There’s a real comparison here that can be made between the current state of the art in AI research and the physiology of the human brain. The system has a coherent internal logic, and it is already constructed to ascertain patterns as they relate to one another. One limitation on AI is that rules can be several contextual layers deep, and with current techniques, it takes a great deal of computing power to approximate the results a human would get for the same problem or prompt. The brain uses Wolff’s law, which here means “neurons that fire together wire together,” to map associations. Codex uses an internal associative database that tags relationships within the datasets it processes, and it has literally 175 billion rules. They both translate natural language into code. For the brain, the output vehicle is cortical neurons, and for Codex, it might be Python.

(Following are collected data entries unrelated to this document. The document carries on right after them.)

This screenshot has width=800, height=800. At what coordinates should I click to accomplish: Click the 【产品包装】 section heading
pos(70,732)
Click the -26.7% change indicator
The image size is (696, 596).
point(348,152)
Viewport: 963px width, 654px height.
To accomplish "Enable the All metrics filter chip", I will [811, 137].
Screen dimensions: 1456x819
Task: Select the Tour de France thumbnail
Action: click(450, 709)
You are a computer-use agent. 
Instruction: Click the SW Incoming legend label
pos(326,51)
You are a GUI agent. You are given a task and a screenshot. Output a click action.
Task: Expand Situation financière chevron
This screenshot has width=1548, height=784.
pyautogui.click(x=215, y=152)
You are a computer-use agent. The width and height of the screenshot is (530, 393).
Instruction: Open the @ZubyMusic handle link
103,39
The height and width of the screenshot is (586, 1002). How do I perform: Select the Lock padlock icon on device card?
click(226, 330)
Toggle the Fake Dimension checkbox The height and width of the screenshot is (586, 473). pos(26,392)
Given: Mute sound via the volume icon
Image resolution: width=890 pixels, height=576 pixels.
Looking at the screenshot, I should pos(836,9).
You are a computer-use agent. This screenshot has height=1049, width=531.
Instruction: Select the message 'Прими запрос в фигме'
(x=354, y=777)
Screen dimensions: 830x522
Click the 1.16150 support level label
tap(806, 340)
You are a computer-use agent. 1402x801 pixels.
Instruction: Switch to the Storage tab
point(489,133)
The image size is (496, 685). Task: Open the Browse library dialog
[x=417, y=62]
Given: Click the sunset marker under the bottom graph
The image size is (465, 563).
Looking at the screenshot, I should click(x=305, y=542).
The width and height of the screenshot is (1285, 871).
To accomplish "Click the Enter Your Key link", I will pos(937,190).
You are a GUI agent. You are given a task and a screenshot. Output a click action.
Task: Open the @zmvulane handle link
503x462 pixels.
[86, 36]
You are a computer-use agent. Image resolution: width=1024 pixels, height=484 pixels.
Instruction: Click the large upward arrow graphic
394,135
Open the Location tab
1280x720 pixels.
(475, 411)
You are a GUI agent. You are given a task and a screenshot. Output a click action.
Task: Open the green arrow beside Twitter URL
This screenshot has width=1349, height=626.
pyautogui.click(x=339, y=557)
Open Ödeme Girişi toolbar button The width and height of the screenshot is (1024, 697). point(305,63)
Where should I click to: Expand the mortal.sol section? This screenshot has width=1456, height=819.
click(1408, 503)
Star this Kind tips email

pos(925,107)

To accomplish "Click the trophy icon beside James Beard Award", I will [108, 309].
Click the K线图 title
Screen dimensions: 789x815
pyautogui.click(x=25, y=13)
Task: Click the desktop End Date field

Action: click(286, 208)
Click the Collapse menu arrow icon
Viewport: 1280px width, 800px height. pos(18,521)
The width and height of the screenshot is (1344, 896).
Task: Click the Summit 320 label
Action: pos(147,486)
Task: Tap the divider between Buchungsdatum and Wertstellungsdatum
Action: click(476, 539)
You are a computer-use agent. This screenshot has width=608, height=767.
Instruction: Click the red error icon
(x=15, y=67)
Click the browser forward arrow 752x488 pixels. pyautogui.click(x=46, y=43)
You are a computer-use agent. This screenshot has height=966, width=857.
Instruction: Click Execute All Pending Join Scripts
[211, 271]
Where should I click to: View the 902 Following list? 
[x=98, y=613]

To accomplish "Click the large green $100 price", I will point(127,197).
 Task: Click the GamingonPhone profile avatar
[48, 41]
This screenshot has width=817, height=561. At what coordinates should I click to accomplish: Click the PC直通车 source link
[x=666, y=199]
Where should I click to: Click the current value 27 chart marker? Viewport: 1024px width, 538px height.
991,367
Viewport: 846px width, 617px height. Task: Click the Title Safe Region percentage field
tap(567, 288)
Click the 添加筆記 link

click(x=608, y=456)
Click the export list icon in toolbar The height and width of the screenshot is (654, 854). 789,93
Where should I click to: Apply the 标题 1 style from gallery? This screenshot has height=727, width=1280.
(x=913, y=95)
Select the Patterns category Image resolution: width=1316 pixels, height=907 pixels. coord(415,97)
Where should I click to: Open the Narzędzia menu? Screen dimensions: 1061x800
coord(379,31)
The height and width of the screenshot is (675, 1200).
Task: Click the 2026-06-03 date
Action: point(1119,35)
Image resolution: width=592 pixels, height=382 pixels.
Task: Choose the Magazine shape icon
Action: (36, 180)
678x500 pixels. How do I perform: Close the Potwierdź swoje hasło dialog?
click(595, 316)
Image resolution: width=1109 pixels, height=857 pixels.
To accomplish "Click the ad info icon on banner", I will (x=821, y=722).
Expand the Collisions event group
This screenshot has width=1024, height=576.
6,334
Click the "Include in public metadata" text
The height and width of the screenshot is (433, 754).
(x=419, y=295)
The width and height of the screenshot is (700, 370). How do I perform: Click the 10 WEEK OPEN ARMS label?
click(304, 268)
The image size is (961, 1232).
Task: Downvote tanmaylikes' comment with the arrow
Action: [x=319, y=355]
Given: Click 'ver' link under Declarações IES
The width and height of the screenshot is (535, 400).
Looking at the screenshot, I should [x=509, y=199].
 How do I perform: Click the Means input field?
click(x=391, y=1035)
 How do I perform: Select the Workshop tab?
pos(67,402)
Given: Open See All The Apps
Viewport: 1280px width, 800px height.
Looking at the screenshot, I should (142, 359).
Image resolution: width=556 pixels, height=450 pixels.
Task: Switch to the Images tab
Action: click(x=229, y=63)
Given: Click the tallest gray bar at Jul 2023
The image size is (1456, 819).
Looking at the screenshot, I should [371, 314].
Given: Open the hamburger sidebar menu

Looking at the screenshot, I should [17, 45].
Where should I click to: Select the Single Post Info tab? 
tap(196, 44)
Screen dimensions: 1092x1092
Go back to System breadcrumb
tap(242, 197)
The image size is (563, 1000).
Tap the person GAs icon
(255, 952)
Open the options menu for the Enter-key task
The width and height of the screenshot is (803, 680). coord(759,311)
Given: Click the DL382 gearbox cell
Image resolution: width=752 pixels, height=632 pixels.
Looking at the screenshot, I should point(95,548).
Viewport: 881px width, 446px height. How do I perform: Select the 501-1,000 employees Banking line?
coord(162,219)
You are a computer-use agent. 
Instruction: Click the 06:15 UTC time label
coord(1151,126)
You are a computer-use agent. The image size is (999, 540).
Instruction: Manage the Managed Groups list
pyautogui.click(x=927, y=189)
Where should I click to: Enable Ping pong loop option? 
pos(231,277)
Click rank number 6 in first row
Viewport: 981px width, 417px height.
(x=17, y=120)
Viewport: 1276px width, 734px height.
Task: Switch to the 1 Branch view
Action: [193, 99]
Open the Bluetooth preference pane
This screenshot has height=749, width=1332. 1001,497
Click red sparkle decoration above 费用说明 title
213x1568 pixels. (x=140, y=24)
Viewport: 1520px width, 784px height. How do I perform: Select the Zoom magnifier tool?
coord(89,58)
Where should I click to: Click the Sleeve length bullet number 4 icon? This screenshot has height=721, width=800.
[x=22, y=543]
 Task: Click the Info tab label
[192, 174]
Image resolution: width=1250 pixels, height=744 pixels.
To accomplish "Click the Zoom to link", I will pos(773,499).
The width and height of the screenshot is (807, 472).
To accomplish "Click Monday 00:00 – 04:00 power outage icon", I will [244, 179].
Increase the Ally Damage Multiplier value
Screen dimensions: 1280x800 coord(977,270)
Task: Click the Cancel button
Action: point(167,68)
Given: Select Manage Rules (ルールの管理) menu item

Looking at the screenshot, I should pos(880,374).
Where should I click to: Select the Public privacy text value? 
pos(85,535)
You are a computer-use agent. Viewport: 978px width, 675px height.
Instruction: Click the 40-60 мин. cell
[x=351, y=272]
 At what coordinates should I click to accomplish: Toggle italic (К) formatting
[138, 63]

An AI That Improves Itself
We are not far from an intelligent system that can learn to improve itself recursively. If we stand on the shoulders of giants, there are a great many giants below us, and we are rising fast. Kurzweil discusses the “hockey stick” acceleration of human progress, and positions AI as the natural next level of complexity in our collective skill tree. Robust AI systems have the ability to integrate many data streams at the same time. I call Codex the Singularity in jest, but all kidding aside, this really does appear to be a key point at which AI becomes able to improve upon itself. What Codex can do looks for all the world like the first flickering of a lone neuron as it establishes its first synapses. Where and how it will articulate with other learning systems remains to be seen.
In the Skynet timeline, creating the entire runaway AI antagonist took resources on the level of what Microsoft is pouring into Codex today, and Codex sometimes struggles to print the same line five times. It’s clear that we’re not at that level of sophistication. Instead, Codex is not unlike the Aggregator, the grand correlation engine from the Thieves of Fate. It’s most useful as a programming adjunct for experienced programmers, much like the mechanical robots that help humans automate the drudgery out of repetitive tasks. To automate a process with code, you have to constrain your work precisely enough to ensure that you and the IDE are on the same page, so that you get what you ask for. Codex can help with some of that drudgery, and that’s where it shines.
It is marvelous to imagine such a system learning to build on its own successes. And yet what it takes to make Codex go is an absolutely staggering amount of cross-referenced data, with all the infrastructure that data commands. It returns output based on what you gave it to study. While Codex can help programmers complete tedious tasks and make sure all the semicolons are included, it is still beholden to logical errors. Marvelous, but brittle. Maybe it’s better that we do an extended beta for the Singularity beforehand.